A spot check by People Daily revealed that most bookshops had not stocked Grade Nine books, and nor did parents know which books to buy for their children. Textbooks for grades One to Five were also in short supply.

Besides, the government announced that the Teachers Service Commission was supposed to have recruited over 70, 000 teachers by January 2025 while still retraining Grade Nine teachers to handle the required subjects under CBC.

“In preparation for the transition to Grade Nine, the Ministry of Education has conducted pilot assessments to help teachers familiarise themselves with the new assessment categories,” Mwaura said.

“This ensures that teachers are ready to effectively assess students under the CBC framework in the upcoming academic year.”

‘Smooth transition’

Also putting on a brave face was the chairman of the Kenya Primary Schools Head Teachers Association, Johnson Nzioka, who insisted that all was well in the preparations.

“Everything is set and we expect a smooth transition. Although some [classrooms] have not been completed in some schools and not all textbooks are available, the government is doing [what it can] to ensure learners are not affected,” Nzioka told People Daily.

However, it has now emerged that, even with such preparations, Junior Secondary School teachers with university degrees feel that they have been demoted to serve at the same level as their counterparts in primary schools, a majority of whom are diploma holders.

Education experts accused the government of being dishonest about its preparedness for a smooth transition for Grade Nines, saying officials had set the students up for a chaotic start.

To avert a possible crisis from lack of enough classrooms for Grade Nines, the government should have delayed reporting time for them as it sorted out issue, said Emmanuel Manyasa of Usawa Agenda.

Students, he said, should have been admitted to secondary schools near their former primary schools.

“More than 60 percent of Grade Nines have a secondary school within walking distance. It should have been possible to just transition them to the nearest secondary school because we have empty classrooms [there],” Manyasa said.

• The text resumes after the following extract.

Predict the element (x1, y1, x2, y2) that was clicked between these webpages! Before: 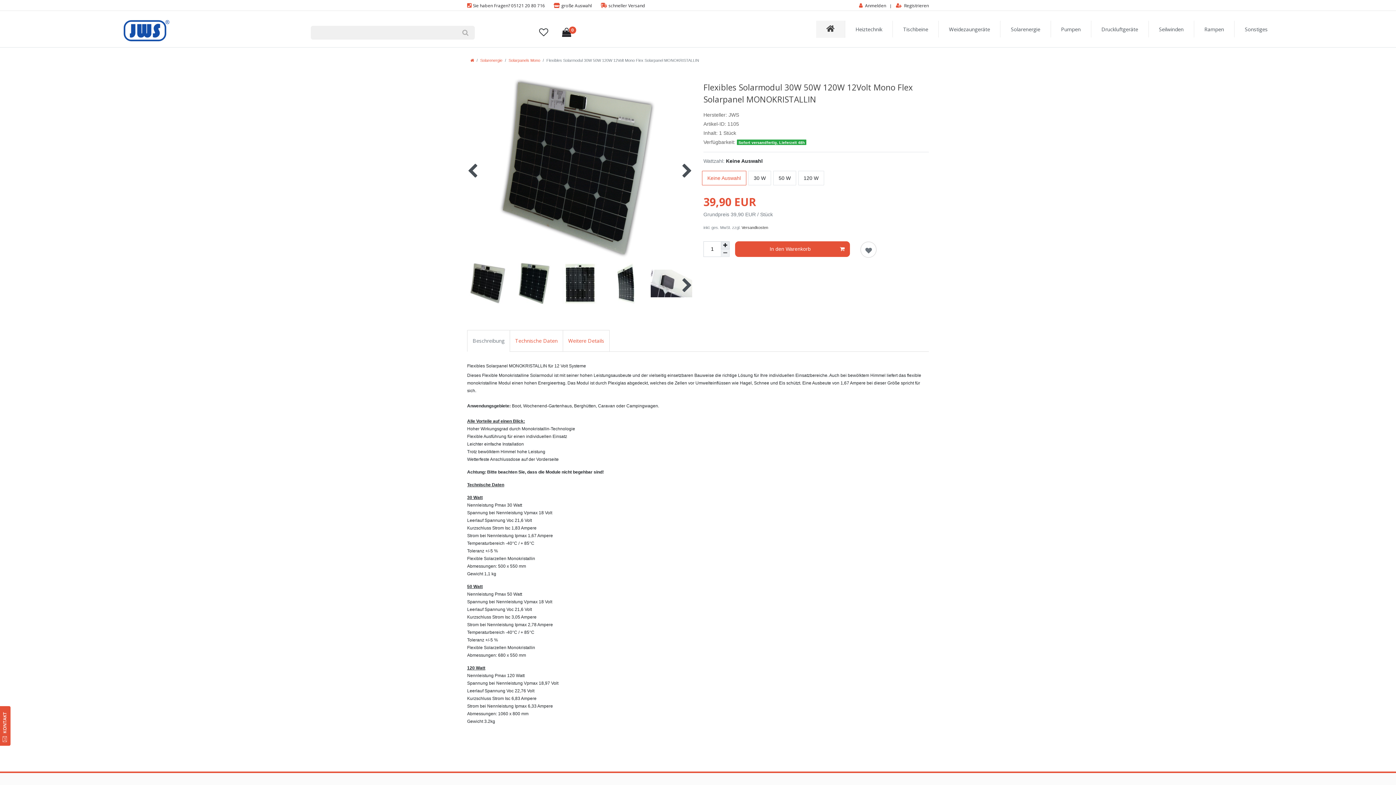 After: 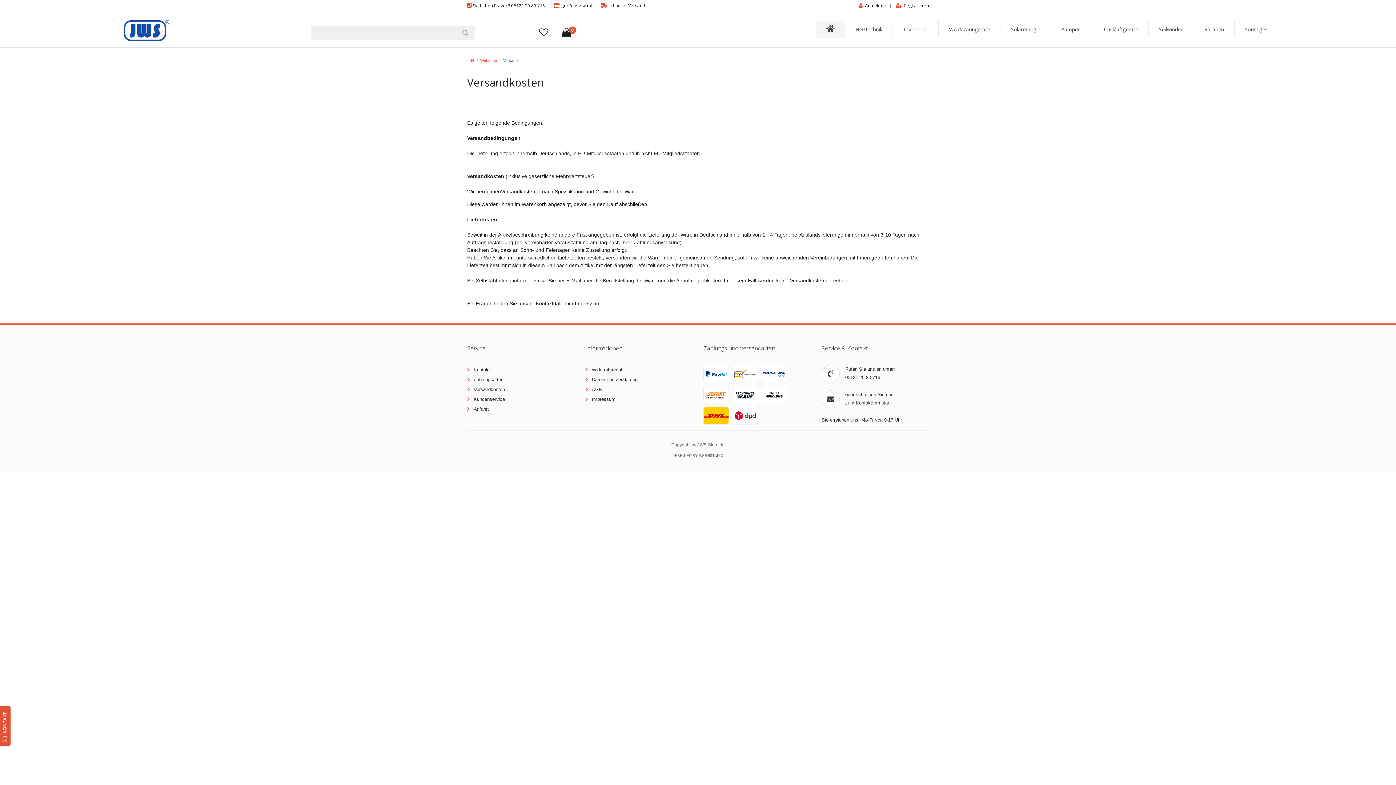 Action: bbox: (741, 225, 768, 229) label: VersandkostenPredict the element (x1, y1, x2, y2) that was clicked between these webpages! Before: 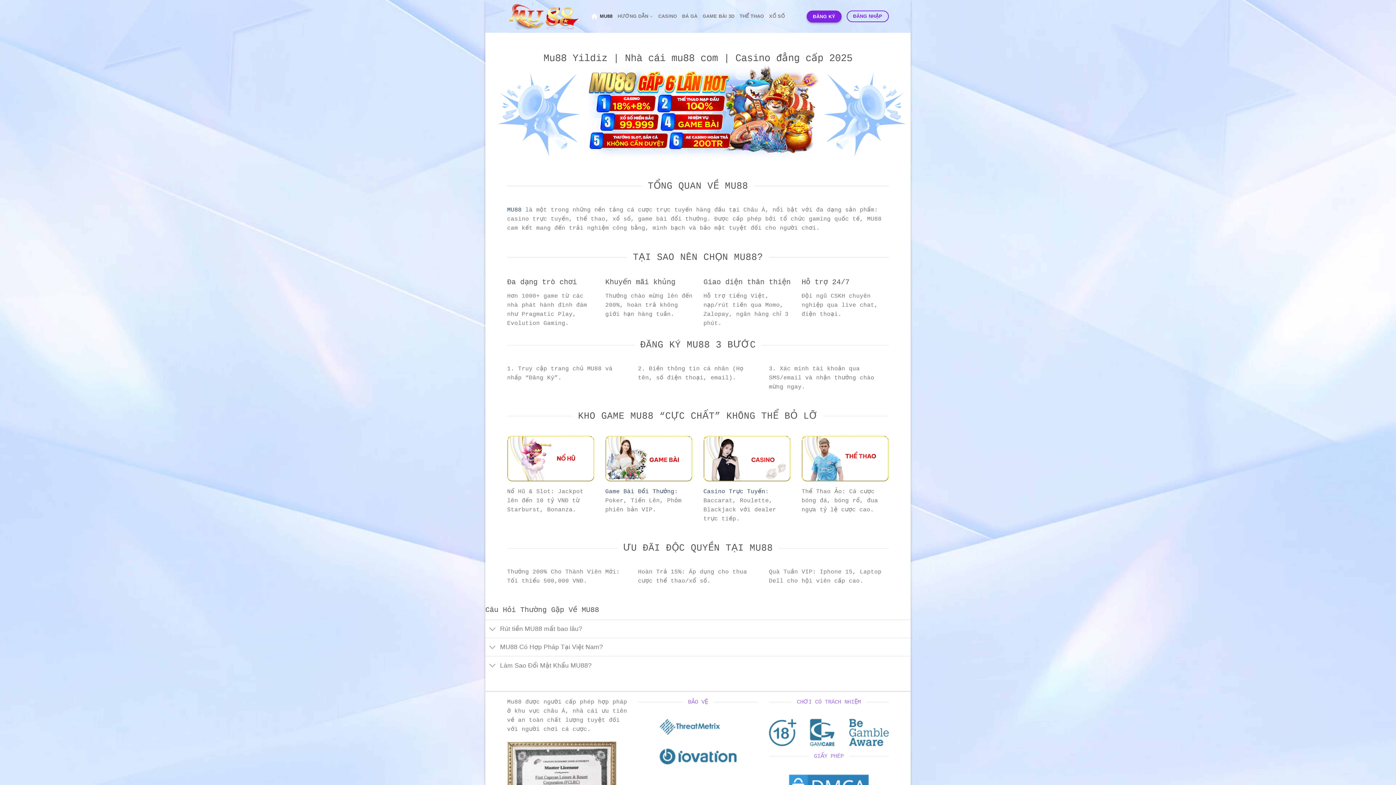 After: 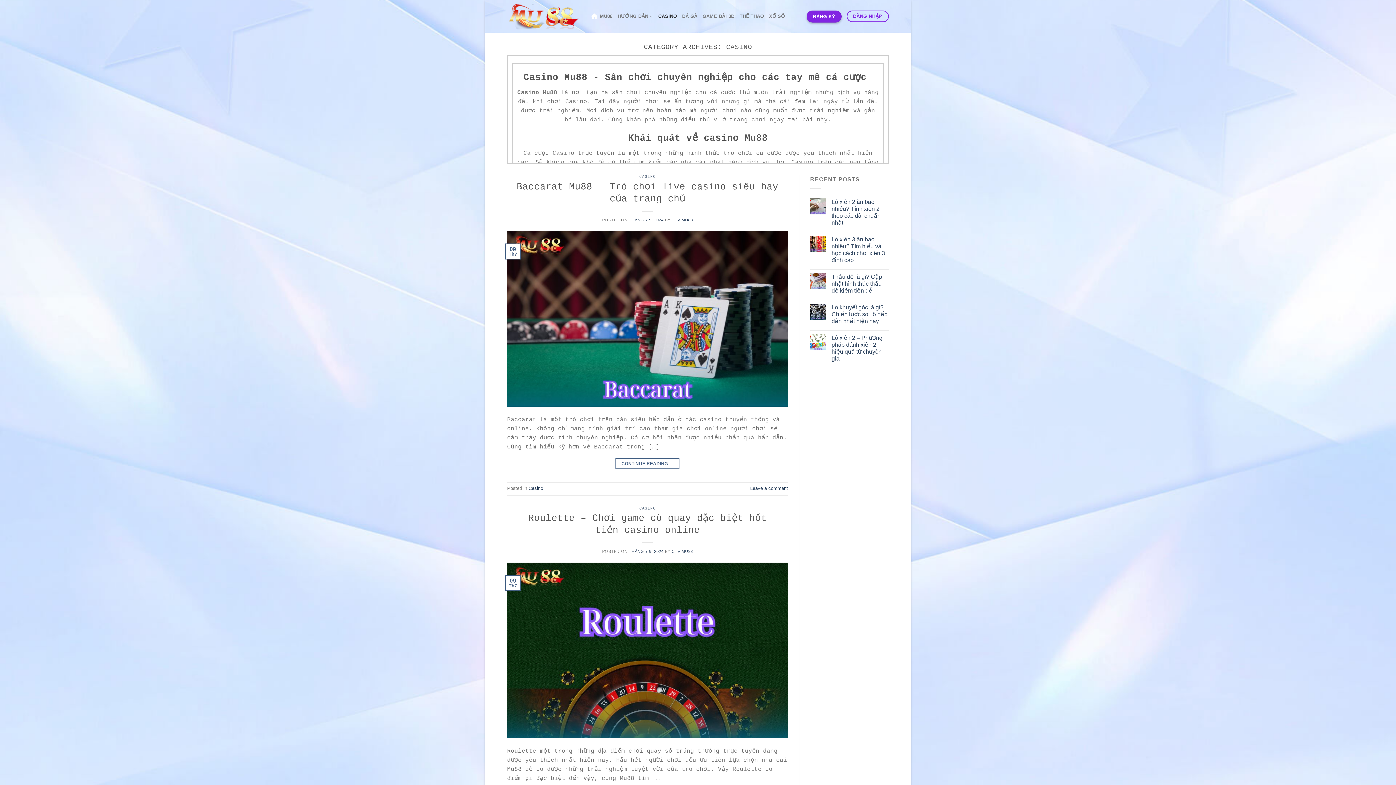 Action: label: Casino Trực Tuyến bbox: (703, 488, 765, 495)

He dismissed as baseless claims that the students were too young to be admitted to secondary schools, emphasising that they are 14 years old, the same age at which they would have joined secondary school under the defunct 8-4-4 system.

“Where does this story of ‘if they go to secondary, they have to board’ come from? They should go to the nearest secondary school and be day scholars. After all, most of our secondary schools are day anyway,” he said.

He also faulted the Ministry of Education, saying Junior Secondary School (JSS) students were being taught by teachers who were not trained to teach science subjects.

“These children are being used as guinea pigs in this curriculum. In public schools, there has not been much learning, because most of those schools have art teachers only,” Manyasa said.

“Yet the government wants 60 percent of those children to transition to STEM [Science, Technology, Engineering, and Mathematics]. What miracle makes that happen without science teachers?”

Student interests

The interests of students, he said, were not taken into account. He claimed that all that primary school heads wanted when it was decided that JSS should be domiciled at their institutions was to get more resources under their control.

“Nothing has been done to make those primary schools capable of handling junior school,” he lamented.

“People are fighting for them in primary schools just for money. Primary school heads know that they can’t be handling junior school but they just want the money.”

Manyasa went on: “Those primary schools have no labs to be able to teach the students science which they ought to be learning. No one is thinking about the interests of the children. I don’t know what the government is thinking about but I know that teachers’ groups are thinking about money.”

As of yesterday, many schools in Machakos county had not completed building Grade Nine classrooms and there were not enough teachers, claimed Machakos Deputy Governor Francis Mwangangi.